Dear Herculodge,
What’s the difference between a real self-help book and a phony one?
Dear Reader,
The phony self-help book, which often tops the best-seller
lists (and Eckhart Tolle's A New Earth: Awakening to Your Life's Purpose comes to mind), must encourage our most infantile fantasy: That life is easy, a
delectable paradise that is ours for the taking, if we will only stop being our
own worst enemy by imposing “limitations,” “the Ego,” the expectations of
others, etc. The fraudulent self-help book’s banal cocktail of false promises, dumbed-down Eastern philosophy, clichés, and truisms serve to not challenge the reader while at the same time
sustain the fantasy of quick and easy transformation.
A real self-help book is not even categorized as such. In
other words, you won’t find a real self-help book in the psychology section of
the book store. This helpful book could be found in philosophy, nutrition,
history, biography, or just about any category with one exception—the self-help
section.
A real self-help book has one thing in common with the phony
one: Both offer a prescription for change. But while the phony self-help book offers
a quick, miraculous one based on knowing some enchanting mystery or secret, and
is built on the wishful thinking of a child, the real self-help book offers
common sense, insight, and provides a road map to a change that is arduous and
gradual, built upon a mature human being.
A couple of examples of real self-help books deal with
nutrition: Michael Pollan’s In Defense of Food in which he shows you how to
not get punk-fed by the Processed Food Industry and to make real food that you
like, which will result in gradual health benefits.

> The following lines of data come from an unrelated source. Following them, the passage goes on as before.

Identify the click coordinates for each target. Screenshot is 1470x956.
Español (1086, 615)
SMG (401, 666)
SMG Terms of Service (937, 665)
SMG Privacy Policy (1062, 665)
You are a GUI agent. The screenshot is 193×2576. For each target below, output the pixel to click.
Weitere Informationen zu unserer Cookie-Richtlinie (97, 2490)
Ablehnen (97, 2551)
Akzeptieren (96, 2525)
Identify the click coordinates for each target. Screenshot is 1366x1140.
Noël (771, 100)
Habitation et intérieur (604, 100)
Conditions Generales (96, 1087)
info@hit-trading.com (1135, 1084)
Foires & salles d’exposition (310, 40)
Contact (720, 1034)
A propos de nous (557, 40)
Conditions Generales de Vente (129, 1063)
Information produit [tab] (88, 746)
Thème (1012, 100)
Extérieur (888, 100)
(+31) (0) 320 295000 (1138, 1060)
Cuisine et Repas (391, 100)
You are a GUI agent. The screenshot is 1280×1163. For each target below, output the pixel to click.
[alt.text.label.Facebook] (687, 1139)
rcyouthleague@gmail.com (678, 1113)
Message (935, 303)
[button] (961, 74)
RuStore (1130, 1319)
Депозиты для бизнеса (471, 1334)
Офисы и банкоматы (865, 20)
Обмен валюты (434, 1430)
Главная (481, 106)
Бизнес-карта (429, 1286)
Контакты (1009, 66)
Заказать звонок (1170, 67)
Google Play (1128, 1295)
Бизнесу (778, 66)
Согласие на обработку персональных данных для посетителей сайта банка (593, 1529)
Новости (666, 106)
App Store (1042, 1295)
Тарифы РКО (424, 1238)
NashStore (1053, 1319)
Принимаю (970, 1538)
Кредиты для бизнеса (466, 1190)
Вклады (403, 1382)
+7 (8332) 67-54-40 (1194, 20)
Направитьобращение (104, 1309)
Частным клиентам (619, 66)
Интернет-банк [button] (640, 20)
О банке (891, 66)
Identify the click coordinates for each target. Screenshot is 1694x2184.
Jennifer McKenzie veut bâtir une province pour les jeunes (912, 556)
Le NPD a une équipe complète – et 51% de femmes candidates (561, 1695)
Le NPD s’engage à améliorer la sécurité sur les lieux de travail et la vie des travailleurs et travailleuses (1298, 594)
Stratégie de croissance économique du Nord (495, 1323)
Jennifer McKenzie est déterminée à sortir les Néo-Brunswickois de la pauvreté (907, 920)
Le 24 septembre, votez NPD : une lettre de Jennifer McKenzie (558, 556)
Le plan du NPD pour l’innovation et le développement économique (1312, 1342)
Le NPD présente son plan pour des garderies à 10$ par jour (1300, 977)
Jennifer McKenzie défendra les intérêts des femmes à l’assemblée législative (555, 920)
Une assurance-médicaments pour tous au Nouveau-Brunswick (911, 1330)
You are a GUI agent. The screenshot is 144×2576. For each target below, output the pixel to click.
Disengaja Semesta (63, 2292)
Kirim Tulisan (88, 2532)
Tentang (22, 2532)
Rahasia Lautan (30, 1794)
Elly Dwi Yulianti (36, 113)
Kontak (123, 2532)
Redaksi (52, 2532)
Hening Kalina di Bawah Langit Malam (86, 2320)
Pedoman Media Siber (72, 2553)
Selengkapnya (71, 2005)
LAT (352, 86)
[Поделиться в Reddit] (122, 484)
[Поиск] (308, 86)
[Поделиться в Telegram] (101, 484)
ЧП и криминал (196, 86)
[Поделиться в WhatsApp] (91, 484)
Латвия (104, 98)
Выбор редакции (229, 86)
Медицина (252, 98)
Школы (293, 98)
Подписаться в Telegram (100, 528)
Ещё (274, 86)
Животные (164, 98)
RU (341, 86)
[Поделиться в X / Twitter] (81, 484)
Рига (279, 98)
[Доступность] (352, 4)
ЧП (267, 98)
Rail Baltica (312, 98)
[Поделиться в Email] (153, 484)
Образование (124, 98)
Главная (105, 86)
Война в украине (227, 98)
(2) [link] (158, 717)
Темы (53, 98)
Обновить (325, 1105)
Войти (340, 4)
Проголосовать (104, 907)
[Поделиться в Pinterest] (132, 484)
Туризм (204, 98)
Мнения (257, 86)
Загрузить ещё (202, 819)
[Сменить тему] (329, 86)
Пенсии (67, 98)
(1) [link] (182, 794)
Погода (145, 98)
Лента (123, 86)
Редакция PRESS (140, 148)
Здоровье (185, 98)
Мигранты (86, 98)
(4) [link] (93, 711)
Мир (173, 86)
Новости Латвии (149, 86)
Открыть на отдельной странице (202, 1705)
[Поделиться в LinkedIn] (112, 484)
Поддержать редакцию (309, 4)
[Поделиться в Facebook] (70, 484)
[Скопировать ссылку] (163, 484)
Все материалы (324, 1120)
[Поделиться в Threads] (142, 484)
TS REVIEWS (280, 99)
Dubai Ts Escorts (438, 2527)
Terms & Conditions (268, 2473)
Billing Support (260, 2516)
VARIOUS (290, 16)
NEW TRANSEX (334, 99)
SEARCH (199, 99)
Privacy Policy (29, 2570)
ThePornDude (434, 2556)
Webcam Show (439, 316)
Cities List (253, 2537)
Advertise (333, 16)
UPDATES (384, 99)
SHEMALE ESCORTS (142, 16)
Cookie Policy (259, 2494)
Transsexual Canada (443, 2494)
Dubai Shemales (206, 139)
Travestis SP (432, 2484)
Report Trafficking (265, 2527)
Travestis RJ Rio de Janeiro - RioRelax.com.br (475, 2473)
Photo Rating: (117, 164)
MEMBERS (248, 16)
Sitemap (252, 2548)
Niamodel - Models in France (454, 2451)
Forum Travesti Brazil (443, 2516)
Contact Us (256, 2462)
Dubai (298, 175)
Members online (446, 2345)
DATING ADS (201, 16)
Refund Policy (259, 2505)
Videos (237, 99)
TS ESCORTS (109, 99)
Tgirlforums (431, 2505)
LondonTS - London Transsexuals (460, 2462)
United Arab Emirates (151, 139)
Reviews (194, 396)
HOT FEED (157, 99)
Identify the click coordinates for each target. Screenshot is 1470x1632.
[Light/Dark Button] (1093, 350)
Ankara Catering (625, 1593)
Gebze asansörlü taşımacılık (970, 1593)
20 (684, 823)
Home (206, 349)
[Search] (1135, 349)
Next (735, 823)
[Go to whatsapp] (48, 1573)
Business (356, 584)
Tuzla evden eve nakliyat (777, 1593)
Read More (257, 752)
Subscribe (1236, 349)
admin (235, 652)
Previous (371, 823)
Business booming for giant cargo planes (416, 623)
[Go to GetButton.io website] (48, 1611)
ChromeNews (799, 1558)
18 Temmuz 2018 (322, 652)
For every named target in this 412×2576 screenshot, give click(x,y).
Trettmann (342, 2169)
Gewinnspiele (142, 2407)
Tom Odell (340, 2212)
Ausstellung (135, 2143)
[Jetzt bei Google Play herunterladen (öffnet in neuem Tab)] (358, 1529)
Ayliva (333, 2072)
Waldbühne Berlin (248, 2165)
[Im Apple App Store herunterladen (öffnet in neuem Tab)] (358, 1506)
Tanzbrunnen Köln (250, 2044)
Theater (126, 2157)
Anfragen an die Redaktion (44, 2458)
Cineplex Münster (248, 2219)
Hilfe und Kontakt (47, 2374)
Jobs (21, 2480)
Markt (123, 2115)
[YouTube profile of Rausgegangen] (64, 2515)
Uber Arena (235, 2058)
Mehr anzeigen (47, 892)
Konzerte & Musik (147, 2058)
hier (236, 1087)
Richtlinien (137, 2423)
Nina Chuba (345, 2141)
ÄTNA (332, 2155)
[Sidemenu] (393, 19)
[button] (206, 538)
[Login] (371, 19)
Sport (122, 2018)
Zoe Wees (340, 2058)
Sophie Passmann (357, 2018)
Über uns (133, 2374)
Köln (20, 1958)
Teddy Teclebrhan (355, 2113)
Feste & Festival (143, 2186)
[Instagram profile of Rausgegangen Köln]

Another helpful book is Brian Wansink’s Mindless Eating in
which he shows you how to manipulate your eating environment so that you can
cut your daily calories by just a small amount—yet significant enough to result
in gradual weight loss.
Neither book promises quick transformation or blows smoke up
your ass about how your “ego” or “society” gets in the way of your
heaven-on-earth and both are the more valuable for it.